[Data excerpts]
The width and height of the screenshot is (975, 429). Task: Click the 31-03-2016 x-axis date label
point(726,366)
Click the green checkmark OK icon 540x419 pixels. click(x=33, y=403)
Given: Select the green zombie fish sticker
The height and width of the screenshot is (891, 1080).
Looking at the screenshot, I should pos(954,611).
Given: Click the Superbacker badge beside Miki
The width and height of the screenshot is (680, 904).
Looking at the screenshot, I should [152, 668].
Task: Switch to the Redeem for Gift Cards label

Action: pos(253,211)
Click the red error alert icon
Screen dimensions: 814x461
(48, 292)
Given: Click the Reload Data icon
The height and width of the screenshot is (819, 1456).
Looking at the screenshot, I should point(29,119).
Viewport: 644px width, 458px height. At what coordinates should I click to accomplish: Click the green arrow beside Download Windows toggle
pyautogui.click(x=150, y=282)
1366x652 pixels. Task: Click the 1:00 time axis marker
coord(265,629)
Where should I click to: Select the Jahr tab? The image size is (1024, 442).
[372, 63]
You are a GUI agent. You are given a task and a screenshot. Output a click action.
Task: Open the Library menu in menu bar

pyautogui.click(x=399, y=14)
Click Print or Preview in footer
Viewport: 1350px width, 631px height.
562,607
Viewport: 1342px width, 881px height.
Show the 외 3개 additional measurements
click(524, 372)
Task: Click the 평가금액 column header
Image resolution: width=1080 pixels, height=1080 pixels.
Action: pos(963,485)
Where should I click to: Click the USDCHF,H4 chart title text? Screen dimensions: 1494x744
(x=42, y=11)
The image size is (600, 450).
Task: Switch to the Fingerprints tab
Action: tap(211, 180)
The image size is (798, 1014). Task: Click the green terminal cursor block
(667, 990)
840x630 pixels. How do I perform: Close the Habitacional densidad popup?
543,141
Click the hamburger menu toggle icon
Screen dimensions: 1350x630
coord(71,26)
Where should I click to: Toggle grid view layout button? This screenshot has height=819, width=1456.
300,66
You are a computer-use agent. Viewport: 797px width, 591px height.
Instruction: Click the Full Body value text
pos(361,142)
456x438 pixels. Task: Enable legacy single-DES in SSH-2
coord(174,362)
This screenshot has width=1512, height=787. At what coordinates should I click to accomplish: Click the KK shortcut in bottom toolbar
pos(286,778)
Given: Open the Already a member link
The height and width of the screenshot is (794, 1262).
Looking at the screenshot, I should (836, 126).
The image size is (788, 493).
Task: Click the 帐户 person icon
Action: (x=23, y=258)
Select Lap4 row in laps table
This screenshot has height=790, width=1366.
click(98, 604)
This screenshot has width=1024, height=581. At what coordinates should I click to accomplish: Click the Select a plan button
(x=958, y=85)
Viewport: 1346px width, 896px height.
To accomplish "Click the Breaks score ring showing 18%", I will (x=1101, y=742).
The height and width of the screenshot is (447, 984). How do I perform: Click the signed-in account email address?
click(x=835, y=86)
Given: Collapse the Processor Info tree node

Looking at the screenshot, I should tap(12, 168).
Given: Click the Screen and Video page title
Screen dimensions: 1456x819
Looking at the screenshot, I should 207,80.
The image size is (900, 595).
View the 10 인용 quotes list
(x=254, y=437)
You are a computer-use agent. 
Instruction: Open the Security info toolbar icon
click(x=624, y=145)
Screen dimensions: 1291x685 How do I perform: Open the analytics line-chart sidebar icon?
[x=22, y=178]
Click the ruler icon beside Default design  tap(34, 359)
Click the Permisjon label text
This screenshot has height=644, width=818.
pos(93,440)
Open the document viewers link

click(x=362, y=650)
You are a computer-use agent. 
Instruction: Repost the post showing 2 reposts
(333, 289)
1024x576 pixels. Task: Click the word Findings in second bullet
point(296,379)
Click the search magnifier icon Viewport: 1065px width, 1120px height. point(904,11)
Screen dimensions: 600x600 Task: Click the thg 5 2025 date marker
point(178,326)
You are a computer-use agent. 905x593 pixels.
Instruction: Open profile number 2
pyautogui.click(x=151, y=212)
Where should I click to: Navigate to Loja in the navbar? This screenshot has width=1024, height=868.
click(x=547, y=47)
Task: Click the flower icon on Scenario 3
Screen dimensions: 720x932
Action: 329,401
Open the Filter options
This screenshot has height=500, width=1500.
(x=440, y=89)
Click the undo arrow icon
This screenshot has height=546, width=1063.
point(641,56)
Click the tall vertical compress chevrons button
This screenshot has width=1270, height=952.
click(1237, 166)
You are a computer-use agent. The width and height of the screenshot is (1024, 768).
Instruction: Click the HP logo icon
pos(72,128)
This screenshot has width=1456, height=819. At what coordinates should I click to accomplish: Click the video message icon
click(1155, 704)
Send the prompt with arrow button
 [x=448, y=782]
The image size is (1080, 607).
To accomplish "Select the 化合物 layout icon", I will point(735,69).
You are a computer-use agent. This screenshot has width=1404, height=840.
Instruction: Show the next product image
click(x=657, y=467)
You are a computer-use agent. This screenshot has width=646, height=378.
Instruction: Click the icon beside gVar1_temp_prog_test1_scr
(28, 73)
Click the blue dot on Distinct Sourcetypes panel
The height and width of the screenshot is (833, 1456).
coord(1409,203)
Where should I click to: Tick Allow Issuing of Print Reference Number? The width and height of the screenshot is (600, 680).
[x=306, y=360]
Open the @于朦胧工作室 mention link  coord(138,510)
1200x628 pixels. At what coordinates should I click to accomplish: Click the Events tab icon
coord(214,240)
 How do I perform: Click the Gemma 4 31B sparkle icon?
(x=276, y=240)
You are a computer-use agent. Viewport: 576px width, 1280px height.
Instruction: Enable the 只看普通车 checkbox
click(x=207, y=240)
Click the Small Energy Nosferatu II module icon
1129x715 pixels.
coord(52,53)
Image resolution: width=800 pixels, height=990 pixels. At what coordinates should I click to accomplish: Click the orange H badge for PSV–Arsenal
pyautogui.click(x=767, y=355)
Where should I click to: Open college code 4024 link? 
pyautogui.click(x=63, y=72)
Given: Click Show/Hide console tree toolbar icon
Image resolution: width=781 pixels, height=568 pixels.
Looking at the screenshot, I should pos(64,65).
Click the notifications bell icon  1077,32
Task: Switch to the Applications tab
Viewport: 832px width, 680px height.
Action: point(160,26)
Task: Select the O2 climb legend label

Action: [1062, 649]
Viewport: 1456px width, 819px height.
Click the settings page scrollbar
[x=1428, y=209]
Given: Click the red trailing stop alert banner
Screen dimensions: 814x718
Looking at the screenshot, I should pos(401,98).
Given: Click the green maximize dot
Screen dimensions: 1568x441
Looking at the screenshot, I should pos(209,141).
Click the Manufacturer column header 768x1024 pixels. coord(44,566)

### Directions for this task
For this exercise, please copy exactly the lines from the one holding "Screen dimensions: 1568x441" through the end of the records, the first and last included.

### Worked solution
Screen dimensions: 1568x441
Looking at the screenshot, I should pos(209,141).
Click the Manufacturer column header 768x1024 pixels. coord(44,566)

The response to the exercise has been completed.